WHAT THE TASK REQUIRES: Leave out the pictures and retype, exactly, the lines below from the line with "Click the 复仇道具卡 tag on middle card corner" up to and including the line with "Task: Click the", nothing more.

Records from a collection
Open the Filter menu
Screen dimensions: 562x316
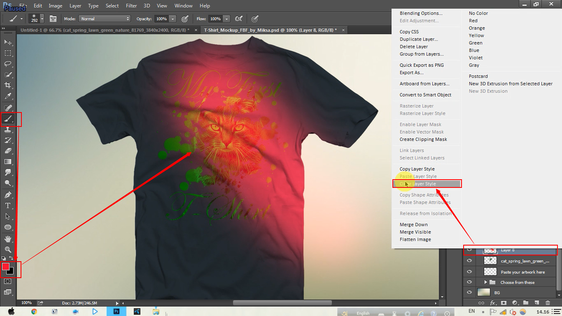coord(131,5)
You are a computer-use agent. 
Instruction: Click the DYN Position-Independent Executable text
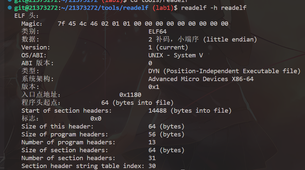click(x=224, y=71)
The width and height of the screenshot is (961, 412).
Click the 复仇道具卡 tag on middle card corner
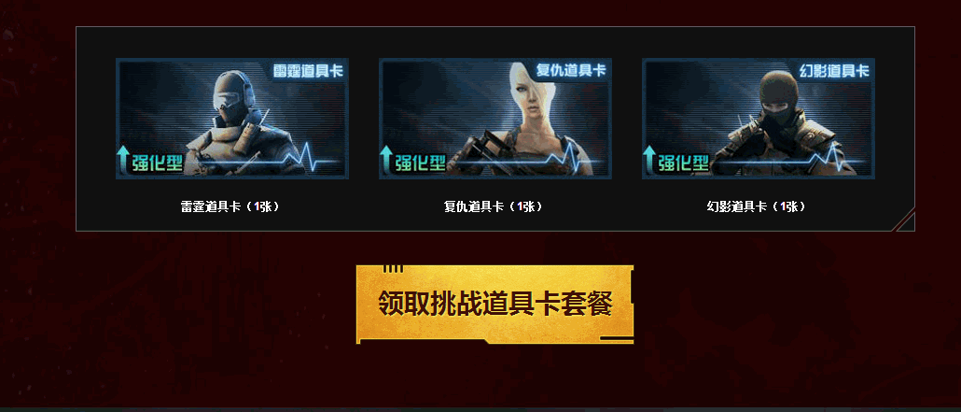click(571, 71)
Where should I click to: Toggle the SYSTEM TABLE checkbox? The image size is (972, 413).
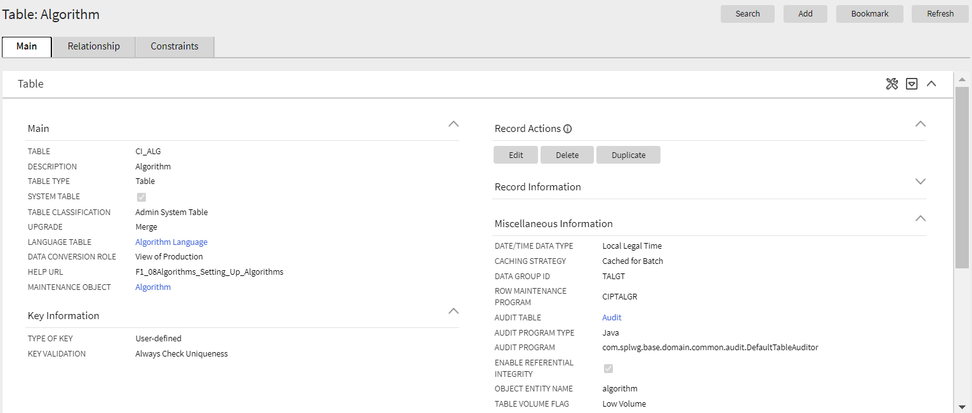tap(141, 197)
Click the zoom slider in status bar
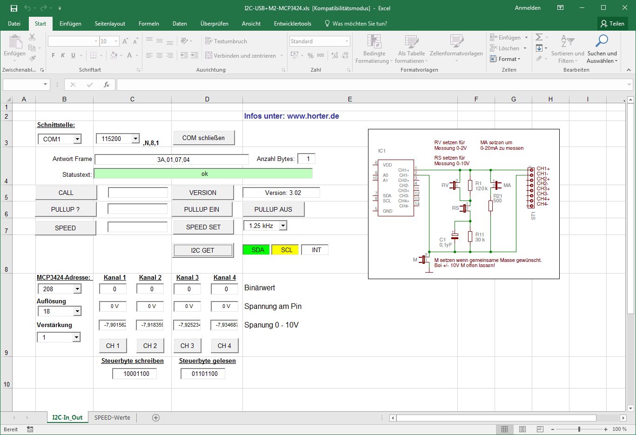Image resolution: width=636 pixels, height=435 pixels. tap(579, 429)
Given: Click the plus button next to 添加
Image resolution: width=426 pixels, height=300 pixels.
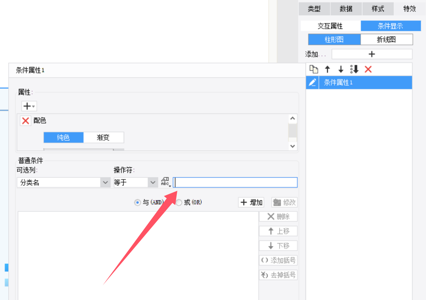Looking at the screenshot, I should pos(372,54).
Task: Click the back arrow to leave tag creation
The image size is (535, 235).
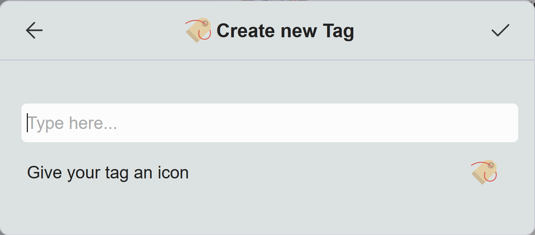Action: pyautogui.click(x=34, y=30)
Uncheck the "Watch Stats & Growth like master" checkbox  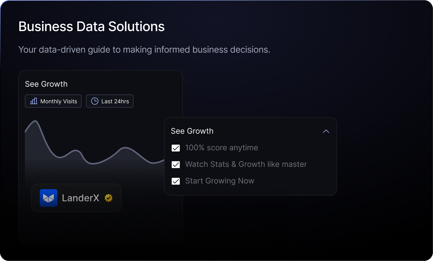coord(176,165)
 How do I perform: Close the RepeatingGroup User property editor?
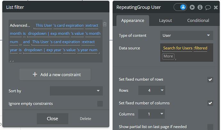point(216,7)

YOUR RESPONSE:
Click the 复仇道具卡 tag on middle card corner
click(571, 71)
Where should I click to: Toggle the SYSTEM TABLE checkbox? The image size is (972, 413).
tap(141, 197)
Click the zoom slider in status bar
Image resolution: width=636 pixels, height=435 pixels. tap(579, 429)
Given: Click the plus button next to 添加
Image resolution: width=426 pixels, height=300 pixels.
Looking at the screenshot, I should pos(372,54).
Task: Click the back arrow to leave tag creation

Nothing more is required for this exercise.